Я не знаю, как с этим жить. А они знают

[Блогово]

Не могу спать. Не могу есть. Во всех окрестных магазинах и салонах женщины разных национальностей за прилавками читают ленты новостей в смартфонах и плачут. У них у всех есть дети разного возраста, чьим-то детям 40 лет, а чьим-то от нуля до пяти. В последний раз такое видела когда случилось то страшное горе в Беслане. Я тогда работала в гостинице "Москва" и вся гостиница несколько часов была парализована - в холле висели плазмы, на которых шли записи и трансляции. Все бросили работу - охрана, рецепция, сувенирщики, офис прибежал в холл, гости не регистрировались и не требовали ключей, даже те, кто совсем не понимал по-русски. Все молча стояли в холле вокруг экранов и плакали. В тот день, когда закончился штурм и все федеральные каналы показали, как выносят детские тела в одном нижнем белье и его остатках, заезжала группа китайцев. Они вышли из автобуса в этот молчащий рыдающий холл гостиницы, набитый людьми, и не сразу поняли, что произошло, а потом увидели экраны и несколько пожилых человек из них встали между лобби и ступенями кафе на колени и начали видимо молиться по-своему, а когда закончили, одна пожилая, совсем даже старая китайская бабушка встала и начала кланяться экрану - было очевидно, что она просит прощения у этих далеких бесланских малышей за то, что люди - это далеко не все, кто так называется.
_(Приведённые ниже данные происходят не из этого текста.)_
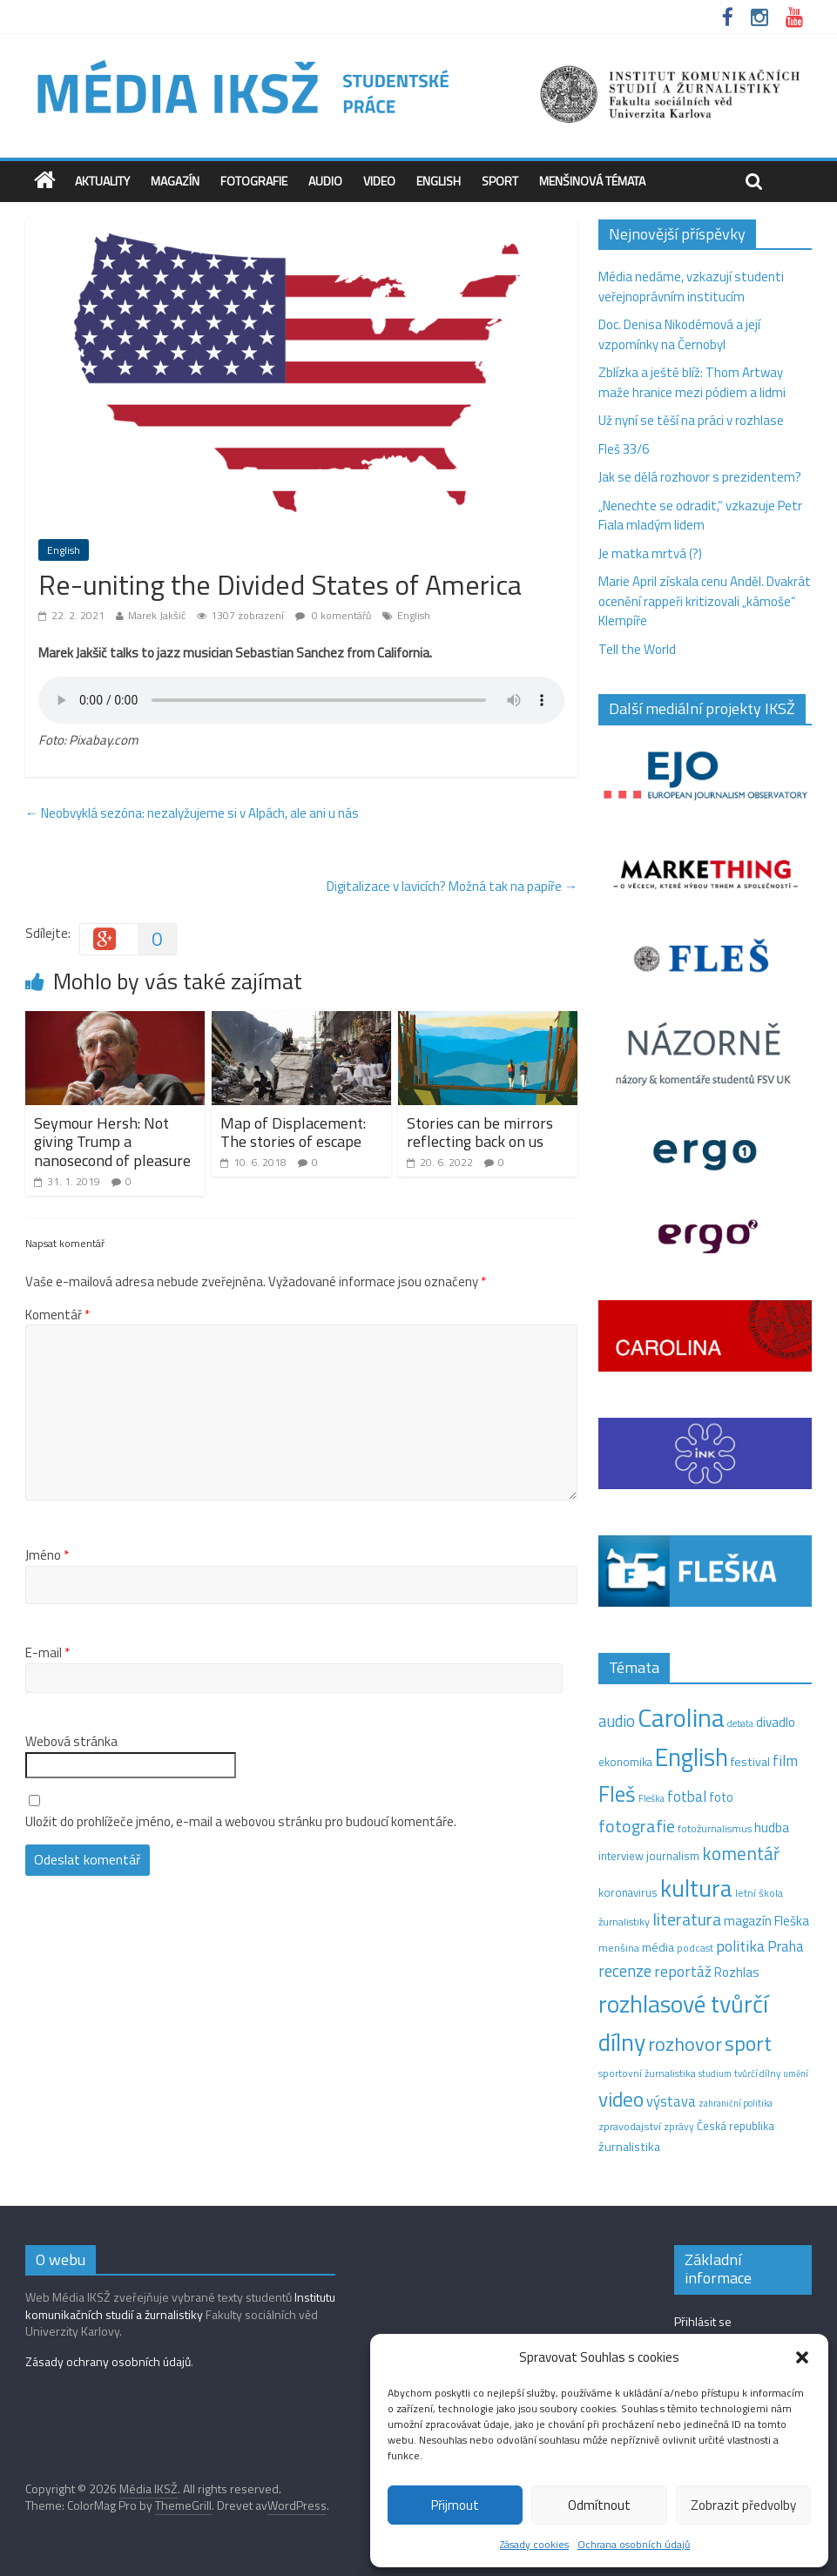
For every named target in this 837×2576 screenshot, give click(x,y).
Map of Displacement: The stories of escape (293, 1132)
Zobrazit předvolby (743, 2505)
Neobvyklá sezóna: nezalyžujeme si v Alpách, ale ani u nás (192, 813)
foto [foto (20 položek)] (721, 1797)
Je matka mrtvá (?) (650, 553)
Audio (325, 181)
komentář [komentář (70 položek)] (741, 1853)
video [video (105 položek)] (621, 2099)
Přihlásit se (703, 2321)
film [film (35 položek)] (785, 1760)
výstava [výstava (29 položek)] (671, 2101)
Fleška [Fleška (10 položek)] (651, 1797)
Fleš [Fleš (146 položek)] (617, 1794)
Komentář (57, 1315)
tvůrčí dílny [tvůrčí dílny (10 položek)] (757, 2073)
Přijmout (455, 2505)
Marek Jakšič (157, 615)
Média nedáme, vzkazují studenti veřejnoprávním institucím (691, 286)
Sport (500, 181)
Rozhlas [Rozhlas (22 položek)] (736, 1972)
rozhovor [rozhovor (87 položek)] (685, 2044)
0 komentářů (333, 615)
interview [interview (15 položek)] (621, 1856)
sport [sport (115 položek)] (748, 2043)
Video (379, 181)
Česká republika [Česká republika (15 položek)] (735, 2125)
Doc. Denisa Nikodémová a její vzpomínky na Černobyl (679, 334)
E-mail (47, 1652)
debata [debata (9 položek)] (740, 1723)
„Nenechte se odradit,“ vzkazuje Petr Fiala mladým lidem (700, 516)
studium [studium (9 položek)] (715, 2073)
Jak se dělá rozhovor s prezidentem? (701, 477)
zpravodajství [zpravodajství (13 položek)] (629, 2126)
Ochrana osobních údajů (633, 2544)
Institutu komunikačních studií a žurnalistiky (180, 2305)
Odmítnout (599, 2505)
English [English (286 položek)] (691, 1757)
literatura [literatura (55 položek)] (686, 1919)
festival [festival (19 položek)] (750, 1761)
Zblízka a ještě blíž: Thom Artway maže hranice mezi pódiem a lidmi (692, 382)
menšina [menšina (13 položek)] (618, 1947)
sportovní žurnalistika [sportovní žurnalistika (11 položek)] (647, 2073)
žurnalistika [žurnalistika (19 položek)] (629, 2146)
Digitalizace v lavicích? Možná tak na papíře (452, 886)
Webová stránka (71, 1741)
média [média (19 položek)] (658, 1947)
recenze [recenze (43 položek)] (624, 1971)
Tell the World (637, 649)
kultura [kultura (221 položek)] (696, 1887)
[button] (802, 2357)
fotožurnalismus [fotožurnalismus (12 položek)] (715, 1828)
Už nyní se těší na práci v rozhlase (691, 420)
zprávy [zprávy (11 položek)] (679, 2126)
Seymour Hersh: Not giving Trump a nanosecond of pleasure (112, 1141)
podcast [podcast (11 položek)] (695, 1948)
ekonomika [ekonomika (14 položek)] (625, 1761)
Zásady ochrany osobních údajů (108, 2361)
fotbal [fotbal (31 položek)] (686, 1796)
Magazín (175, 181)
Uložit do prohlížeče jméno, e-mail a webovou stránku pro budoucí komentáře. (240, 1821)
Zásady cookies (534, 2544)
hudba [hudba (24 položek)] (771, 1827)
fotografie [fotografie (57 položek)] (636, 1825)
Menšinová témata (592, 181)
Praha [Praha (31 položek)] (785, 1946)
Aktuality (102, 181)
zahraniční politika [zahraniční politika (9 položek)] (736, 2103)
Сейчас случилось горе по численности погибших страшной, чудовищной смертью, по сухой статистике практически приближенное к той памятной цифре. В этот раз федеральные каналы не показывают трансляций, не делают включений, повернувшись жопой к тем, кто не стесняется и не боится писать о том, что происходит на самом деле, сколько мест запрошено в морге, к тому что целые классы пропали без вести, что сгорело заживо в клетках 200 животных, что люди писали в лентах (!) соцсетей "мы горим, возможно прощайте". Никто не объявил ни национального траура, президент не вылетел туда пешком, как обязан был сделать хотя бы по своему собственному протоколу главы государства. Цензура взяла белый корректор для текста и принялась за работу. Все потому, что рефлекс "страна собак лает - караван идет" настолько четко вытатуирован на лбах вседозволенных, что они не боятся ничего, ни в прямом, ни в переносном смысле. Ни человеческого суда, ни божьего, как бы это не звучало, простите.

Я не знаю, что с этим делать. И мне стыдно, что я не знаю. Я испытываю жгучий стыд от бессилия. От невозможности. От слабости и страха.
"Скажи маме, что я ее любила. Что я всех любила". Я не знаю, как с этим жить. А они знают.